It is essential for the spiritual seeker to maintain his view of the long-term objectives and the time frames of the evolution of consciousness in Nature, in order for him to avoid becoming overly anxious about specific setbacks or delays in completing transforming the external physical consciousness. When an individual takes up the practice of yoga, he begins to observe the defects and limitations of the existing formulation of not only his own external being, but of the external life, in general. If he does not take the path of abandonment of that life, the path of the ascetic, but chooses instead the integral path of unification of spirit and matter and the transformation rather than the abandonment of the external life, he finds that the entire structure of the mental life, the vital life and the physical life needs to change.
Looking back at the history of the evolution of consciousness provides needed context for the daily setbacks and difficulties. Evolution of a next stage of consciousness in the world takes place, not overnight, but over time frames that far exceed our short human life experience. The development of life out of matter took millions of years. Similarly, the development of mind out of life itself took a long time, although this occurred somewhat faster in geological time than the prior stage.
We are now at a threshold of the evolution of the next phase of consciousness, a stage which takes awareness beyond the mind, which Sri Aurobindo calls the ‘supramental’ consciousness. This phase may proceed more quickly than the prior stages, if we look at the evolutionary process, but that does not mean that all the existing formulations, habits, instincts, reactions, and responses change overnight just because a seeker wants it to happen.
It is with this perspective that the seeker needs to both carry out the concentration and focus needed, while at the same time maintaining the patience and understanding of the lengthy process involved, and the persistent efforts needed constantly to help shepherd these changes along. The process is necessarily one with day to day failure acting as the stepping stone to the eventual success, given the nature of the process, the embedded resistance and conservative principle, and the time Nature requires to fix definitive changes into the prior evolved principles so that they can operate in the new environment brought about by the newly evolved powers.

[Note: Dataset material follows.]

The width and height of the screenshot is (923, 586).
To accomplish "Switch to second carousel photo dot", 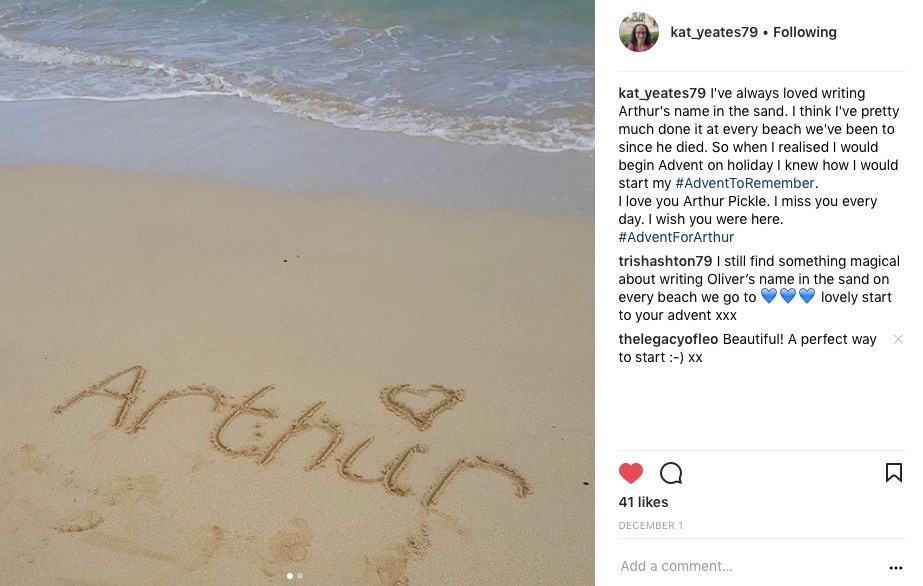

Sri Aurobindo notes: “These variations in the consciousness during the day are a thing that is common to almost everybody in the sadhana. The principle of oscillation, relaxation, relapse to a normal or a past lower condition from a higher state that is experienced but not yet perfectly stable, becomes very strong and marked when the working of the sadhana is in the physical consciousness. For there is an inertia in the physical nature that does not easily allow the intensity natural to the higher consciousness to remain constant, — the physical is always sinking back to something more ordinary; the higher consciousness and its force have to work long and come again and again before they can become constant and normal in the physical nature. Do not be disturbed or discouraged by these variations or this delay, however long and tedious; remain careful only to be quiet always with an inner quietude and as open as possible to the higher Power, not allowing any really adverse condition to get hold of you. If there is no adverse wave, then the rest is only a persistence of imperfections which all have in abundance; that imperfection and persistence the Force must work out and eliminate, but for the elimination time is needed.”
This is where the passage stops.